== Data for analysis ==
====================

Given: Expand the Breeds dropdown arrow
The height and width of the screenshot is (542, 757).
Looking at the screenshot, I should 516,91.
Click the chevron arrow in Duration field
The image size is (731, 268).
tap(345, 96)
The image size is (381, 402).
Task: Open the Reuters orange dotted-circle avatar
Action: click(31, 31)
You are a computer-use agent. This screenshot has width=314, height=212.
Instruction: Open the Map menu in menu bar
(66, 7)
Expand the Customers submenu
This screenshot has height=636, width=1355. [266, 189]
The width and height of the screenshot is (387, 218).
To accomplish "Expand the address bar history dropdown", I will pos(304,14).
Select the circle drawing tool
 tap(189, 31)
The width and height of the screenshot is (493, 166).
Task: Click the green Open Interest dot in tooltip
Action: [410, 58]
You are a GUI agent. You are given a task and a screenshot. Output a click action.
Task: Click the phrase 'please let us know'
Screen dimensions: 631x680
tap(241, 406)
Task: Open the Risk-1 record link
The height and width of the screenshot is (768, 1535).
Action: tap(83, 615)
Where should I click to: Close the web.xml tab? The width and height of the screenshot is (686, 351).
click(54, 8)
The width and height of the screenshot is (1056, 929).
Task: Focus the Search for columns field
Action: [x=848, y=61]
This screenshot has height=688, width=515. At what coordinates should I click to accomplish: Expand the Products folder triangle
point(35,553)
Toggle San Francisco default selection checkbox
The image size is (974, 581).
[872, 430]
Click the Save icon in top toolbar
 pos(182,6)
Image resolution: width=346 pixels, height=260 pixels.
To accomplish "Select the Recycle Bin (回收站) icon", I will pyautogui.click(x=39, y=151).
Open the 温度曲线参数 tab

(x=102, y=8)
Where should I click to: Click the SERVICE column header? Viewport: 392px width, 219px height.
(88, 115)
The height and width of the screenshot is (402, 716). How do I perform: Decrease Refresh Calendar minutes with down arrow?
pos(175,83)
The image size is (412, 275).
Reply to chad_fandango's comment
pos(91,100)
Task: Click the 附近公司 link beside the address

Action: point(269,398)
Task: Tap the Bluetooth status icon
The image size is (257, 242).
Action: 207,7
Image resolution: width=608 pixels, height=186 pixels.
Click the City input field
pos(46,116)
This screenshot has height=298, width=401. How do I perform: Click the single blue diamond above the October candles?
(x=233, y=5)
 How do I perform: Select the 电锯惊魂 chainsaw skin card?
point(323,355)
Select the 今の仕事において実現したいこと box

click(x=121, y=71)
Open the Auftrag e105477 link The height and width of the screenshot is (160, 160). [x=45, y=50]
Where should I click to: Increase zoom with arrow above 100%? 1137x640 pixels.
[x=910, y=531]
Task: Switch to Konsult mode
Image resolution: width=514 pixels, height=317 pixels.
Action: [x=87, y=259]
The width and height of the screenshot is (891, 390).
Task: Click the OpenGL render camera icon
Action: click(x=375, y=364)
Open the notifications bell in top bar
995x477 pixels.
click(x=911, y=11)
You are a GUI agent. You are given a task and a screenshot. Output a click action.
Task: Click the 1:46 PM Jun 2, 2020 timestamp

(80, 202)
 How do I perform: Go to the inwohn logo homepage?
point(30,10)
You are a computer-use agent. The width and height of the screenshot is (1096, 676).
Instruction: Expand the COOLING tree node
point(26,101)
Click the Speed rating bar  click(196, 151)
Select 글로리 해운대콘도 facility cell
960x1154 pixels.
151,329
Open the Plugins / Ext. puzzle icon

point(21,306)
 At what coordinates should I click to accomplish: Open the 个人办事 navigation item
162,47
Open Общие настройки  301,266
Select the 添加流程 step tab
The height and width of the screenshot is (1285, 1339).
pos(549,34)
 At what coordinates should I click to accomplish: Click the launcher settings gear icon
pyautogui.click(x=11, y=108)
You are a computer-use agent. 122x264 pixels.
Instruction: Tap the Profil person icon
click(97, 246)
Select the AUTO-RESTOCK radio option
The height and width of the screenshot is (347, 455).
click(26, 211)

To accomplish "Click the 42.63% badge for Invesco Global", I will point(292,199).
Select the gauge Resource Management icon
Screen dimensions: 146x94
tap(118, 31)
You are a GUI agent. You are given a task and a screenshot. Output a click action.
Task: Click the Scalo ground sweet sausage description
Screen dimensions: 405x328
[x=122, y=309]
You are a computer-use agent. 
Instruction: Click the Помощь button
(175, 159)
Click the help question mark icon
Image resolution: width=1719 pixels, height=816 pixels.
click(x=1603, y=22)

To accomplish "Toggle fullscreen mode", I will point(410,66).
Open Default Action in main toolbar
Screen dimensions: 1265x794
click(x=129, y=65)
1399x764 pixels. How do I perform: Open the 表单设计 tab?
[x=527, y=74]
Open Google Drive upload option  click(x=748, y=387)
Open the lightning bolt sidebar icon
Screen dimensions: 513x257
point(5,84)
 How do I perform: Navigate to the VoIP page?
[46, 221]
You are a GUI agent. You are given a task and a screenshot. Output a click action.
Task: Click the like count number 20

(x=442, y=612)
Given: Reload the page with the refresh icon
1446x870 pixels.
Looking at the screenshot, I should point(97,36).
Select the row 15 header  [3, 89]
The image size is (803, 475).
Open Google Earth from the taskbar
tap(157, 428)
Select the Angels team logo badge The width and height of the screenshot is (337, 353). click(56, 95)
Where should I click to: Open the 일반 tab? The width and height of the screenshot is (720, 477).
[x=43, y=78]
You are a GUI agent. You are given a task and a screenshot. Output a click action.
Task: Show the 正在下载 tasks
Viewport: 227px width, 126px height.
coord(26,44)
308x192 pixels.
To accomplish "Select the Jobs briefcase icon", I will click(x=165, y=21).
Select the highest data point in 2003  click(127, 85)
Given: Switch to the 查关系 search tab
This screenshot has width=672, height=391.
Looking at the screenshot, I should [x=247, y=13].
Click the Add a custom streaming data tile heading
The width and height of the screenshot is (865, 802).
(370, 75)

====================

== Task item ==
What is wanted is every line from the first line of the entries through the line that contains "Image resolution: width=346", given again exactly.

== Solution for this task ==
Given: Expand the Breeds dropdown arrow
The height and width of the screenshot is (542, 757).
Looking at the screenshot, I should 516,91.
Click the chevron arrow in Duration field
The image size is (731, 268).
tap(345, 96)
The image size is (381, 402).
Task: Open the Reuters orange dotted-circle avatar
Action: click(31, 31)
You are a computer-use agent. This screenshot has width=314, height=212.
Instruction: Open the Map menu in menu bar
(66, 7)
Expand the Customers submenu
This screenshot has height=636, width=1355. [266, 189]
The width and height of the screenshot is (387, 218).
To accomplish "Expand the address bar history dropdown", I will pos(304,14).
Select the circle drawing tool
 tap(189, 31)
The width and height of the screenshot is (493, 166).
Task: Click the green Open Interest dot in tooltip
Action: [410, 58]
You are a GUI agent. You are given a task and a screenshot. Output a click action.
Task: Click the phrase 'please let us know'
Screen dimensions: 631x680
tap(241, 406)
Task: Open the Risk-1 record link
The height and width of the screenshot is (768, 1535).
Action: tap(83, 615)
Where should I click to: Close the web.xml tab? The width and height of the screenshot is (686, 351).
click(54, 8)
The width and height of the screenshot is (1056, 929).
Task: Focus the Search for columns field
Action: [x=848, y=61]
This screenshot has height=688, width=515. At what coordinates should I click to accomplish: Expand the Products folder triangle
point(35,553)
Toggle San Francisco default selection checkbox
The image size is (974, 581).
[872, 430]
Click the Save icon in top toolbar
 pos(182,6)
Image resolution: width=346 pixels, height=260 pixels.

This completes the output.